** TRY IT **
Repeat all the data exactly, and where a record holds a picture, leave that picture out.

** SOURCE INFORMATION **
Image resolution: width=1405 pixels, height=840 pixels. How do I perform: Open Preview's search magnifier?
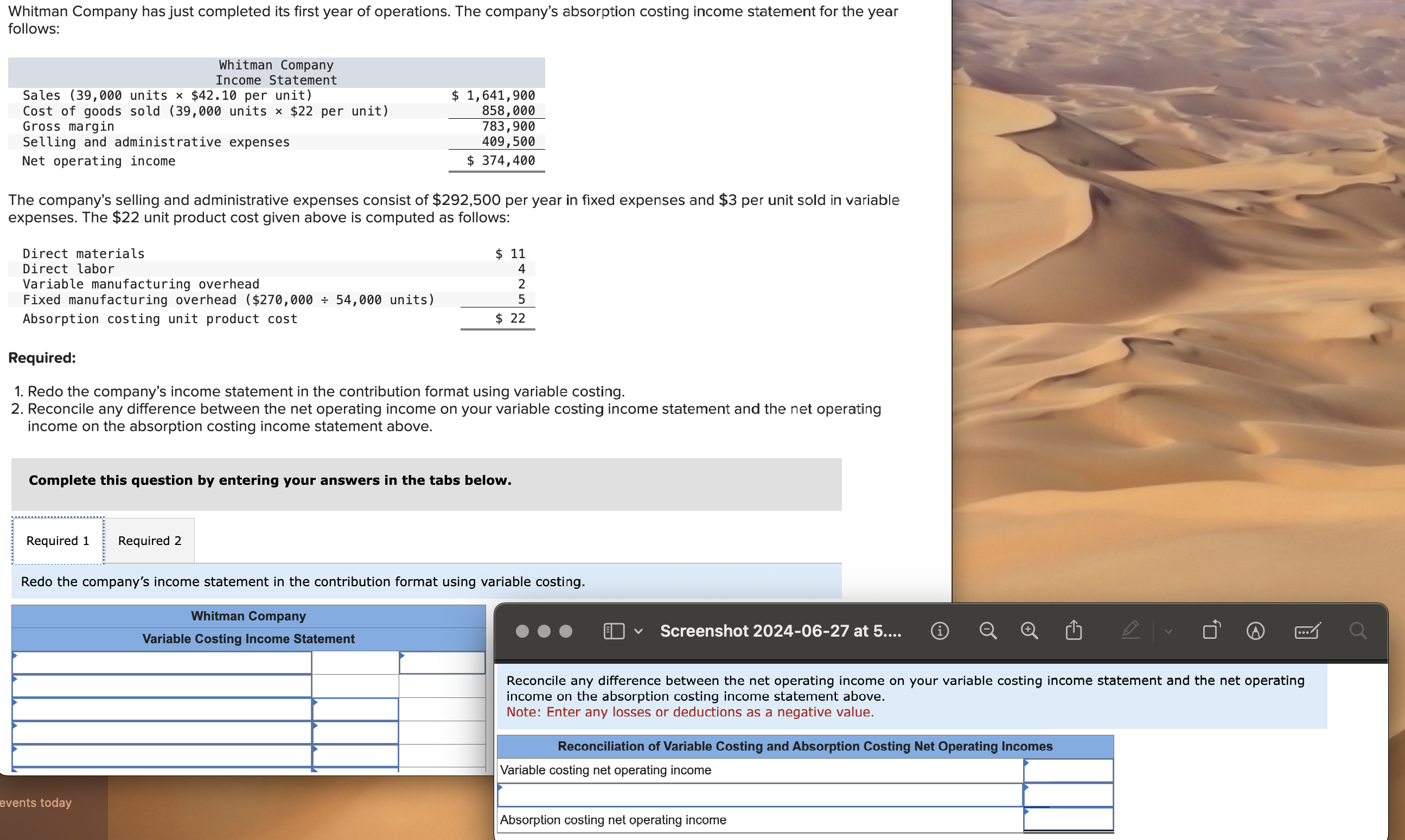pyautogui.click(x=1357, y=631)
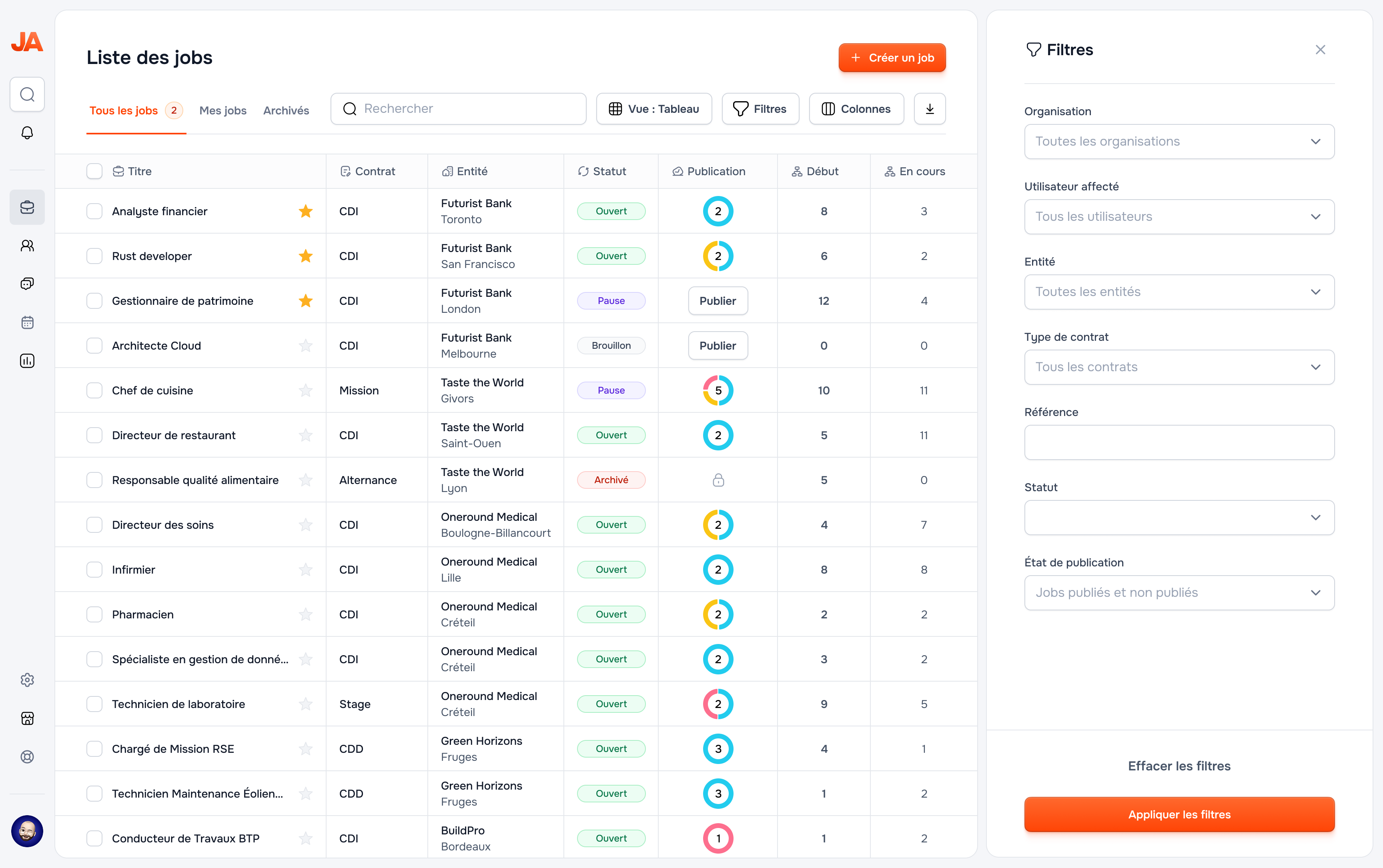
Task: Select the Chef de cuisine checkbox
Action: pyautogui.click(x=94, y=390)
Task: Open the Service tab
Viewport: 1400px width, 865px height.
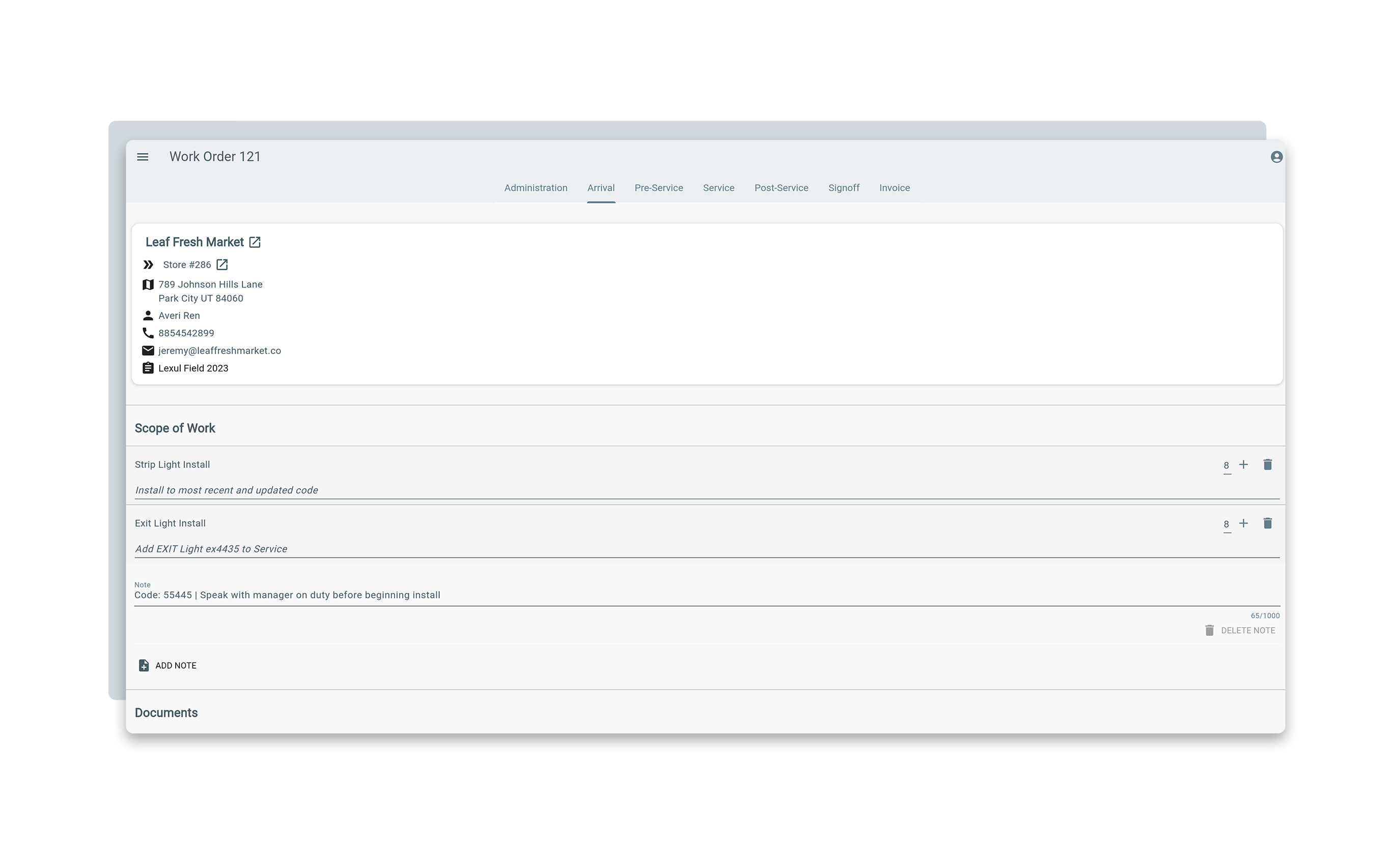Action: [718, 188]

** YOUR RESPONSE **
Image resolution: width=1405 pixels, height=840 pixels. How do I perform: Open Preview's search magnifier?
pyautogui.click(x=1357, y=631)
Task: Select the Chef de cuisine checkbox
Action: pyautogui.click(x=94, y=390)
Task: Open the Service tab
Viewport: 1400px width, 865px height.
Action: [718, 188]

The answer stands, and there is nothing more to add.